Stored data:
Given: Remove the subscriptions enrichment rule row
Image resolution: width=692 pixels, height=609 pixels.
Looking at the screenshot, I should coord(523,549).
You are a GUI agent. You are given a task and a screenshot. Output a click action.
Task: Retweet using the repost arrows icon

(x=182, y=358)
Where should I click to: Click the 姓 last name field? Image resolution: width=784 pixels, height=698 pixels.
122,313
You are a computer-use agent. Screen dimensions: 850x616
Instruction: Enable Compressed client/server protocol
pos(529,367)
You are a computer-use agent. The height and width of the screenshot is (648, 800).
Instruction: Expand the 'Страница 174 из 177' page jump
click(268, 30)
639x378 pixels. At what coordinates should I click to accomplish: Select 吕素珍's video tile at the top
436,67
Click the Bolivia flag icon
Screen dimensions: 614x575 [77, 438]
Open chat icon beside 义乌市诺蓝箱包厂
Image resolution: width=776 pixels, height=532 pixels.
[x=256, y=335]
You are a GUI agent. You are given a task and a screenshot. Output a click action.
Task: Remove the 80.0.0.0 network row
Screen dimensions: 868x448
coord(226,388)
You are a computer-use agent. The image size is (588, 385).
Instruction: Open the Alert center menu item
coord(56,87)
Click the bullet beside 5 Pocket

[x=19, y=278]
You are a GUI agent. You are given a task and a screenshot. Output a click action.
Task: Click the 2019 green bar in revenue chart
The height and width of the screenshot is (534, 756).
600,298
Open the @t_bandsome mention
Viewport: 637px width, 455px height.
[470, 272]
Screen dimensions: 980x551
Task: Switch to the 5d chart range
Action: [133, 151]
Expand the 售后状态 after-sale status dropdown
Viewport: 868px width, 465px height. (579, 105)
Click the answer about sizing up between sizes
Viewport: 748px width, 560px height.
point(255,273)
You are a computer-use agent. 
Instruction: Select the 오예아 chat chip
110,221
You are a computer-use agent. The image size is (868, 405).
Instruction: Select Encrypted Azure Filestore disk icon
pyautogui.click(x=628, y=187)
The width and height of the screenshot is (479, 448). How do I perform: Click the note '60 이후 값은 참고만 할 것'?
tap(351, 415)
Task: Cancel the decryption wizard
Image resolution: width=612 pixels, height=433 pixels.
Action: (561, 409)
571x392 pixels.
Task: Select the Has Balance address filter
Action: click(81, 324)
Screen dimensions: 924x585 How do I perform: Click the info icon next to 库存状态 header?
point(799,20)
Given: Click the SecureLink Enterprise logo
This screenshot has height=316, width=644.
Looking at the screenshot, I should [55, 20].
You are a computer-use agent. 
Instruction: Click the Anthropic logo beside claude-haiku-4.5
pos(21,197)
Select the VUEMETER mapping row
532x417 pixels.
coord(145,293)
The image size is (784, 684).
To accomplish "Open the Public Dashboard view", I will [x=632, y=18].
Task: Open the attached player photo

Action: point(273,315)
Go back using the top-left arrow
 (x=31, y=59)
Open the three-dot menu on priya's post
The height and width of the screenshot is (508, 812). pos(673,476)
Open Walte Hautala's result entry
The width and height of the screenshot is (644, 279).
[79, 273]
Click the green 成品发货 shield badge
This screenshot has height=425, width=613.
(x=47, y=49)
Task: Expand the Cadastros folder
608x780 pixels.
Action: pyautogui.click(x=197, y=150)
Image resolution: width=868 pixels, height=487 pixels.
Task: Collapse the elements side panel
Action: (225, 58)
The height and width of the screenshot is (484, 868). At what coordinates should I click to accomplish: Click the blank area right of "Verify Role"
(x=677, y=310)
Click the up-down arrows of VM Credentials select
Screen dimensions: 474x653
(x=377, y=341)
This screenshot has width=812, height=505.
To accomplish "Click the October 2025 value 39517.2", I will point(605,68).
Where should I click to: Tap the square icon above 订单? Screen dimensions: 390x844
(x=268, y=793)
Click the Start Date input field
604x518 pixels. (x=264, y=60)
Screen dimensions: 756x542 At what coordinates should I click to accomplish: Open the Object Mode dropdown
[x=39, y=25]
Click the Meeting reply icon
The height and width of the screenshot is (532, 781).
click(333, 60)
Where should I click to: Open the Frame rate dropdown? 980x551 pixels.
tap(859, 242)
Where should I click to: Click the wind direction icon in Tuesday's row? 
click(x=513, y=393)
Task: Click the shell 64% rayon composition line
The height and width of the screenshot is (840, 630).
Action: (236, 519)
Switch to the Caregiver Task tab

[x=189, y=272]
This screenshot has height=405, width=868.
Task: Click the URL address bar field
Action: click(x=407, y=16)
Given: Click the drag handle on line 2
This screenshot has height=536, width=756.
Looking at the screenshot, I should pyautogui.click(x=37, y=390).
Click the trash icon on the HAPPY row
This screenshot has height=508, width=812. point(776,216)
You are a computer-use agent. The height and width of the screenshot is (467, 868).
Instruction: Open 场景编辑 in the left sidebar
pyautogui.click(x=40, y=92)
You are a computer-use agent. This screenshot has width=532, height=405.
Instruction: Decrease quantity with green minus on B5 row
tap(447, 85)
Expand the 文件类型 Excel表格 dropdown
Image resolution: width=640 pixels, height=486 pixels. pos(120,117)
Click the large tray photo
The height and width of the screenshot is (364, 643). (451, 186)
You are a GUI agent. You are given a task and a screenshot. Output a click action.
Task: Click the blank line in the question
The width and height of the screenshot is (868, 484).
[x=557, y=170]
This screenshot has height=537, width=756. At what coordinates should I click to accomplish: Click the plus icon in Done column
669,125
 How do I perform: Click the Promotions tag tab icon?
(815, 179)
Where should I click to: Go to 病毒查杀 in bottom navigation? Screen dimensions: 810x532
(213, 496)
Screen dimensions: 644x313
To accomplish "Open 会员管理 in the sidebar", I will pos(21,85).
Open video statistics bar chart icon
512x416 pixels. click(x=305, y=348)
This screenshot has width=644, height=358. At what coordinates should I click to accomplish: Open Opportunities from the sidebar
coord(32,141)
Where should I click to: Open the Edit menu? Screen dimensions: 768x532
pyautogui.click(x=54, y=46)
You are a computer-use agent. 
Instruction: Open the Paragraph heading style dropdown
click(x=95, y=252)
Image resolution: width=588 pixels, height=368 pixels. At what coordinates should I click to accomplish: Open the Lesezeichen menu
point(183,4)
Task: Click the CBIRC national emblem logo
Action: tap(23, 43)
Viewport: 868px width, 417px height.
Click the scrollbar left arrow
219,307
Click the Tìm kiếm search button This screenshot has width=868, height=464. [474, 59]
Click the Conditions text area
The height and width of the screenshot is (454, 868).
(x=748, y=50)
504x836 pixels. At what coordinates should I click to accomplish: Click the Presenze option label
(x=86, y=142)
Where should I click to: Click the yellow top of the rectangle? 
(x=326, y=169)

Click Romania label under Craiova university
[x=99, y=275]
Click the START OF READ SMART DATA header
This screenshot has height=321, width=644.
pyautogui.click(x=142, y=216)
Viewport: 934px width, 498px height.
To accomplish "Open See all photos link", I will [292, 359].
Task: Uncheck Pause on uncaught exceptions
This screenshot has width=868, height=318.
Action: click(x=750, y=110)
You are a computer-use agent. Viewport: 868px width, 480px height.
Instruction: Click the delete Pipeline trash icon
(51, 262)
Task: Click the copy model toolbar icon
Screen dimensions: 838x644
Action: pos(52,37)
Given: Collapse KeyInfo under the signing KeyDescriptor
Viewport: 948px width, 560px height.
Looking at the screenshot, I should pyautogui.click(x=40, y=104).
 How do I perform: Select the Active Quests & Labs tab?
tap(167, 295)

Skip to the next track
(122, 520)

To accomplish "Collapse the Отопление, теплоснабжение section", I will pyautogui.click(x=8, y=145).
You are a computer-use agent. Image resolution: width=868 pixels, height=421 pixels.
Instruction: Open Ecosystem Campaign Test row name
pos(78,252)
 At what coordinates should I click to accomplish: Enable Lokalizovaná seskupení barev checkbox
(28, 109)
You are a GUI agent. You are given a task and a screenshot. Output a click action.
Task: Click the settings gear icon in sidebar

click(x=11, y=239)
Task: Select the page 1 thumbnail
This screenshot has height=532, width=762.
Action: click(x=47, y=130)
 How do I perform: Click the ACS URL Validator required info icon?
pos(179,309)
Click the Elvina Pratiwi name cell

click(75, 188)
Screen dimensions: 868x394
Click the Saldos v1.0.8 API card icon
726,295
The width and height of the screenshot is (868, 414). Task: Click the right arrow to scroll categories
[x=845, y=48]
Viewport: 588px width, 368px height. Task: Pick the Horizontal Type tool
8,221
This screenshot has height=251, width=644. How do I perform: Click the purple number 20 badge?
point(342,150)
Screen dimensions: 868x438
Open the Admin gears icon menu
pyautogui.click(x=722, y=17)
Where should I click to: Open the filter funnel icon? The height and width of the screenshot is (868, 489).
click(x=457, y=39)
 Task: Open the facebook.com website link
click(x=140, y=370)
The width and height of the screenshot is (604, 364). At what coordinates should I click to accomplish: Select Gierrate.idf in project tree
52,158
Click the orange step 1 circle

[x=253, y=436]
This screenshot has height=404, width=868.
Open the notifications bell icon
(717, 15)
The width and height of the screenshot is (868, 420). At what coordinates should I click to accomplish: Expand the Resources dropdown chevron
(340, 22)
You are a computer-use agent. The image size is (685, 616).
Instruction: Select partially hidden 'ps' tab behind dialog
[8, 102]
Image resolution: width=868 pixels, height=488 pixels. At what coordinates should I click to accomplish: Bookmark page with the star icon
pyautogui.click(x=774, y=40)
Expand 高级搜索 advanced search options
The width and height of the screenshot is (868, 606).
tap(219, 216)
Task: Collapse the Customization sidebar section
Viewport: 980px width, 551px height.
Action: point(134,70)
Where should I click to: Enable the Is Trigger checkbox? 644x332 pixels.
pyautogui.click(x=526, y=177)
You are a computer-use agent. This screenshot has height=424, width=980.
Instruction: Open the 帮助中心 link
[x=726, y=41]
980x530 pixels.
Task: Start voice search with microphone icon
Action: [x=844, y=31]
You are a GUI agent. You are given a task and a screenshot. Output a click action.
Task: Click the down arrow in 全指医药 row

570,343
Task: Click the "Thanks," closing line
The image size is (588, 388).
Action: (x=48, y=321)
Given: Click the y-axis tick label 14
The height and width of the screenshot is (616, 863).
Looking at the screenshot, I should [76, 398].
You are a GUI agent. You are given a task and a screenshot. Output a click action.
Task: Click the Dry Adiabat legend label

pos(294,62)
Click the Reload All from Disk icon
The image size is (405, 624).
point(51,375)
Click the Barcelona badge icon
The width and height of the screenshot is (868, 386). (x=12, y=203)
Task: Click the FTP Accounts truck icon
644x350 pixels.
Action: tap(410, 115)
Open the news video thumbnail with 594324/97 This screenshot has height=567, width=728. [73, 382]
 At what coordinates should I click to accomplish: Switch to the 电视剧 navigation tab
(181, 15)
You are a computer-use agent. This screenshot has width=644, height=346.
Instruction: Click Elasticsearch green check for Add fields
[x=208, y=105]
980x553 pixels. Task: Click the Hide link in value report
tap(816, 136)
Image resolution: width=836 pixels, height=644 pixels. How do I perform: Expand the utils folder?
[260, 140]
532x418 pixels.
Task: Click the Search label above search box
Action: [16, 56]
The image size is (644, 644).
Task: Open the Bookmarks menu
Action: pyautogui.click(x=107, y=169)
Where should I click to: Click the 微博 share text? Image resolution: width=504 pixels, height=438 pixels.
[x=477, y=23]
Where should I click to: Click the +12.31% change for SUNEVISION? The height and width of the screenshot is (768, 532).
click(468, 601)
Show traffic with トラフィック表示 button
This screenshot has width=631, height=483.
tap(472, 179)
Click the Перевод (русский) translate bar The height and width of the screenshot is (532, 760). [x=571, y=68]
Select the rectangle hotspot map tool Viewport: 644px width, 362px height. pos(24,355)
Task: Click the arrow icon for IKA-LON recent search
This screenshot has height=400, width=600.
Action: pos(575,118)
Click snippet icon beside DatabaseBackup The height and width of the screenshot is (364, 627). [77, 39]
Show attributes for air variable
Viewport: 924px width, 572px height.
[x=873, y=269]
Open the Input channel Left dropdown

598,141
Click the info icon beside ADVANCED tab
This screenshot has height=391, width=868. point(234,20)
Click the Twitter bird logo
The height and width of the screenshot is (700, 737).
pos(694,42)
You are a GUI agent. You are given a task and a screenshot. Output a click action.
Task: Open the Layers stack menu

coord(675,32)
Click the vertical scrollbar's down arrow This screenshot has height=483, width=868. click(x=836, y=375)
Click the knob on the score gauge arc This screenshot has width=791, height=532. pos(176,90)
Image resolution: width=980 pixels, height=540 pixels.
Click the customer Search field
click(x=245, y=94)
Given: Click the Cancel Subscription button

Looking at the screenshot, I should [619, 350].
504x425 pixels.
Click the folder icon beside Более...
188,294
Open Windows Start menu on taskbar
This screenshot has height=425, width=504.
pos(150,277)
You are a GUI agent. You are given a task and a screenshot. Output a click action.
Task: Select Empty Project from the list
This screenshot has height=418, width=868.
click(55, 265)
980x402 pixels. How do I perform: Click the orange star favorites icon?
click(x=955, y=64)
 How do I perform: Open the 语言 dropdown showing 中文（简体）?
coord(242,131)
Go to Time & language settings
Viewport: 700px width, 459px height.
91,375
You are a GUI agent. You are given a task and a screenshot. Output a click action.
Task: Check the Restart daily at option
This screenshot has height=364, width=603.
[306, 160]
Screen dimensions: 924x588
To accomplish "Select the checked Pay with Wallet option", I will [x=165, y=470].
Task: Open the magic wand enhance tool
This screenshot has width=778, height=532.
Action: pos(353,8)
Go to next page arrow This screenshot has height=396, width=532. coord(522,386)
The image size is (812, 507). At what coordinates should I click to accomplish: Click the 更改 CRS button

## HOW TO COMPLETE THIS TASK
Reproduce each line of the entries in which the word "will" is found.

## EXERCISE RESPONSE
To accomplish "Open the Public Dashboard view", I will [x=632, y=18].
To accomplish "Click the October 2025 value 39517.2", I will point(605,68).
To accomplish "Open 会员管理 in the sidebar", I will pos(21,85).
To accomplish "Open See all photos link", I will [292, 359].
To accomplish "Collapse the Отопление, теплоснабжение section", I will pyautogui.click(x=8, y=145).
To accomplish "Select the checked Pay with Wallet option", I will [x=165, y=470].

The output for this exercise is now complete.